Auch 1980 hatte sich die Rezession im späten Frühjahr angekündigt, und es war unklar, wie lang sie dauern würde. Auch 1980 war das Schlüsselsymptom eine Stagflation, die aus der Kombination von steigenden Energiepreisen und fallender Verbrauchernachfrage sowie fallenden Immobilienpreisen resultierte. Auch 1980 war das Haushaltsdefizit der USA mit 3 Prozent auf einem Stand, der den fiskalischen Handlungsspielraum des neuen Präsidenten von vornherein einschränkte.

Soweit zu den Gemeinsamkeiten. Denn es gibt auch drei zentrale Unterschiede. 1980 stand der Amtsinhaber zur Wahl. (Ronald Reagan formulierte damals lapidar: „Es ist eine Rezession, wenn Ihr Nachbar den Job verliert. Es ist eine Depression, wenn Sie ihren Job verlieren. Und es ist Aufschwung, wenn Jimmy Carter seinen Job verliert.“) 1980 war der Amtsinhaber ein Demokrat, was die wirtschaftspolitische Diskussion bei den Republikanern erleichterte. Schließlich – und das ist der wahrscheinlich wichtigste Punkt – hatte der republikanische Kandidat 1980 ein klares ökonomisches Konzept. Ronald Reagan trat mit einer wirtschaftspolitischen Strategie an, die ebenso risiko- wie chancenreich war: fiskalische Expansion kombiniert mit geldpolitischer Restriktion.

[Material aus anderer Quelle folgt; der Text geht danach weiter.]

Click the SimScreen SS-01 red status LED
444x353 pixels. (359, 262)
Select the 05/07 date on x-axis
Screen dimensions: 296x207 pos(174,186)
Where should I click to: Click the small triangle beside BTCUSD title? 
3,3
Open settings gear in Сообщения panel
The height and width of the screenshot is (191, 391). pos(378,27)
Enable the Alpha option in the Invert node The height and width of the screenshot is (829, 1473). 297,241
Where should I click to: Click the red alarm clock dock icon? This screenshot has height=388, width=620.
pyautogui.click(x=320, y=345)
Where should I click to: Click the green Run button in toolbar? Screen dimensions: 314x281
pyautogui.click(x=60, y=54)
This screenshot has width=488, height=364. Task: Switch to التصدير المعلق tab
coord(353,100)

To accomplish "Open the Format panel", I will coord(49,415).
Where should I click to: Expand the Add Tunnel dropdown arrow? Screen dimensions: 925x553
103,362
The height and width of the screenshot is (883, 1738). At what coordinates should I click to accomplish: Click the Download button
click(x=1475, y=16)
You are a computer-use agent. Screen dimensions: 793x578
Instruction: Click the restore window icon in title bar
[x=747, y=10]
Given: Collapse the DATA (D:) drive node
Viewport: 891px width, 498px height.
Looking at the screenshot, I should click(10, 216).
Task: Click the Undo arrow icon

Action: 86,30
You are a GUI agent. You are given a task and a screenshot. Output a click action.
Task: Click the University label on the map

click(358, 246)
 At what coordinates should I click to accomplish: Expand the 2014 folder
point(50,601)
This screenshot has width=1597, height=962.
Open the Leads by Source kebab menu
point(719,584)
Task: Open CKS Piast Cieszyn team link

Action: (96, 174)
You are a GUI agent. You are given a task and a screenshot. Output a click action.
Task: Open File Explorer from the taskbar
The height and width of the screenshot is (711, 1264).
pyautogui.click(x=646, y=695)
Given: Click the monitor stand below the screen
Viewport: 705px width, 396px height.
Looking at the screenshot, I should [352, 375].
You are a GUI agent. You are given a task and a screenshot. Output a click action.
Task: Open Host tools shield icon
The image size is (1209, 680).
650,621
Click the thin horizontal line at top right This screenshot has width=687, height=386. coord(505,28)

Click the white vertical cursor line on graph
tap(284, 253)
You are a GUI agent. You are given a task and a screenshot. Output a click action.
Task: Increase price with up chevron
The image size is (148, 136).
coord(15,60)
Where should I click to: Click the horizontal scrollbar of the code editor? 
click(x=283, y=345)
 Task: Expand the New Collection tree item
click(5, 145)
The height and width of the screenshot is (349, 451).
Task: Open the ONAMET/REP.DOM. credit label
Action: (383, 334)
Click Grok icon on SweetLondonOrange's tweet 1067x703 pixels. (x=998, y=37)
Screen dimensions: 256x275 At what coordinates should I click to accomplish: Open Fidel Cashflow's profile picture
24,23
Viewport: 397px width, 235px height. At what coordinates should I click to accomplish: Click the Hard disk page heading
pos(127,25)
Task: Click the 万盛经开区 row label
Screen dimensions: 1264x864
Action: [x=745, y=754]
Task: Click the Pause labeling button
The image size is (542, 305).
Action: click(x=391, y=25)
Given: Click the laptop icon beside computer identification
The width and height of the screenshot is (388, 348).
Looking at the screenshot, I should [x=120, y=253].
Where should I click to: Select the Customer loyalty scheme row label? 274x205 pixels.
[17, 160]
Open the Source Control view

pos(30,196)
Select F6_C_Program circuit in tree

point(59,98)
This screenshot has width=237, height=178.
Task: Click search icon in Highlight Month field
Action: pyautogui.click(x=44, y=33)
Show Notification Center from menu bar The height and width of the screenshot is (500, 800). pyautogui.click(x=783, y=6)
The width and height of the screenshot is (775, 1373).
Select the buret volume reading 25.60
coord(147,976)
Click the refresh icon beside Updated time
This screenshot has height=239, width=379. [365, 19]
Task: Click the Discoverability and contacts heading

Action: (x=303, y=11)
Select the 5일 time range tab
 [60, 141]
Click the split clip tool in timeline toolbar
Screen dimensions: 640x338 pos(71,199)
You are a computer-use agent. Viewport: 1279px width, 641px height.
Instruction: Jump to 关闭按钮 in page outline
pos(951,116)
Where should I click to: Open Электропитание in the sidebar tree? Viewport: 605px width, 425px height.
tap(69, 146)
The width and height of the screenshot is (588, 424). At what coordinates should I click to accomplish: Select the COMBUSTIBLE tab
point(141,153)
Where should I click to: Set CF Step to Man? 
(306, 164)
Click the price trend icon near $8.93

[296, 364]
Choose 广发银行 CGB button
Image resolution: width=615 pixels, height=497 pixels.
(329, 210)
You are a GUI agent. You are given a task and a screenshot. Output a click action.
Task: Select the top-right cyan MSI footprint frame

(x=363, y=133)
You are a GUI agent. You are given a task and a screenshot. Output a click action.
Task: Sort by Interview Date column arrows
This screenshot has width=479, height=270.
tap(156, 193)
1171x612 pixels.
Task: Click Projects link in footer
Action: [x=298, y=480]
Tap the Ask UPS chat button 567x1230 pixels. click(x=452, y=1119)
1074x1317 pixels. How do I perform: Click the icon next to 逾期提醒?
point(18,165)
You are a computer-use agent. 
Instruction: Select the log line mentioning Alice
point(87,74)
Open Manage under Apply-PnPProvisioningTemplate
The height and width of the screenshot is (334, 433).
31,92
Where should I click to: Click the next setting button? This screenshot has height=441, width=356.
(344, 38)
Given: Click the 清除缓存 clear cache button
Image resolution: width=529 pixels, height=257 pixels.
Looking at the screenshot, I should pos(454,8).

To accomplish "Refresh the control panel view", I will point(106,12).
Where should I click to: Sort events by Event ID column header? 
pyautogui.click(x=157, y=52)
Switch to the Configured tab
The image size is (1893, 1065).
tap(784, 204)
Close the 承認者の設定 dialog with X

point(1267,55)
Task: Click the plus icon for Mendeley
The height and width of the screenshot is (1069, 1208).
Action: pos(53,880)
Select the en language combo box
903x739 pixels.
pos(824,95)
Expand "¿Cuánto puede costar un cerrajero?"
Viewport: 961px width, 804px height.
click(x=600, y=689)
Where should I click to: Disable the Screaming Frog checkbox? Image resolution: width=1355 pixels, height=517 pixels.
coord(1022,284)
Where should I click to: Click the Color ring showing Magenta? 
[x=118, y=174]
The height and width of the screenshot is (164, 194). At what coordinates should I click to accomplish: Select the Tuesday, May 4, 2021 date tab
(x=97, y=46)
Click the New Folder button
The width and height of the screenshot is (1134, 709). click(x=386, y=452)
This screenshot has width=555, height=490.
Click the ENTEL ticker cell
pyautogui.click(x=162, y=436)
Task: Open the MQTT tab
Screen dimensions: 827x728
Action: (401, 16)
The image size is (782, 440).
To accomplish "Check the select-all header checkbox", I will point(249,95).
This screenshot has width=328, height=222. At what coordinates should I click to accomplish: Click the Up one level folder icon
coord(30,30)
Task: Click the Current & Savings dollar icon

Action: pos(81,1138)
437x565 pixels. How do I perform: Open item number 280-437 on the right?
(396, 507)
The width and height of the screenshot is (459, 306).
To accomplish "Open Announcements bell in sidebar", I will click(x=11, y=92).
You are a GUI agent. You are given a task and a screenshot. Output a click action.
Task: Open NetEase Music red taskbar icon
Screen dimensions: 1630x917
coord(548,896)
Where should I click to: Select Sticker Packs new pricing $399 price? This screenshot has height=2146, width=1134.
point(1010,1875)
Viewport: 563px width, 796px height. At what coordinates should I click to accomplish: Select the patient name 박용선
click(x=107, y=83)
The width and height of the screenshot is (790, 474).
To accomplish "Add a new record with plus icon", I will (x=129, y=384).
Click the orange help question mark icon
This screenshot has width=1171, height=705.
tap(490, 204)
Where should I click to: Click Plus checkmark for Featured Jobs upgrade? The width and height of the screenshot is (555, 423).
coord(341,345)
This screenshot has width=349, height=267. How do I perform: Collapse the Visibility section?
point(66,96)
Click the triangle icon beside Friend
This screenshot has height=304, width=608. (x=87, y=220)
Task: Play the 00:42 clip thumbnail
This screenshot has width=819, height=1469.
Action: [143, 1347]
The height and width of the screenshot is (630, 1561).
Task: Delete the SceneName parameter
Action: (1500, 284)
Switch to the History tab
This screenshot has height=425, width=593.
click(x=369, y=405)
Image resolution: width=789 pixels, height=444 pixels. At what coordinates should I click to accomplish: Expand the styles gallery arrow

Es gibt drei Möglichkeiten, auf die heutige US-Krise zu reagieren. Möglichkeit eins: alle Ampeln auf Grün – niedrige Zinsen, weiter steigende Verschuldung, ein schwacher US-Dollar, hohe Inflationsraten. Das ist die jetzige Politik. Sie ist nicht nachhaltig und macht die Krise mittelfristig nur noch schlimmer. Möglichkeit zwei: alle Ampeln auf Rot – hohe Zinsen, Sanierung des Haushalts, Disinflation und ein starker U-Dollar. Dieses Szenario wäre falsch, es hätte eine lange Rezession zur Folge. Möglichkeit drei: manche Ampeln auf Grün, andere auf Rot – hohe Zinsen zur Bekämpfung der Inflation, kombiniert mit fiskalischer Expansion, dem hohen Defizit zum Trotz. Und das heißt: Reagonomics.

John McCain wäre gut beraten, sich dieses Konzept genau anzusehen. Bislang hält er sich mit seiner wirtschaftspolitischen Strategie zurück. Und der schon fast legendäre Satz, er habe sein ökonomisches Fachwissen aus der Autobiographie Alan Greenspans, wird von demokratischer Seite noch oft genug gegen ihn verwendet werden.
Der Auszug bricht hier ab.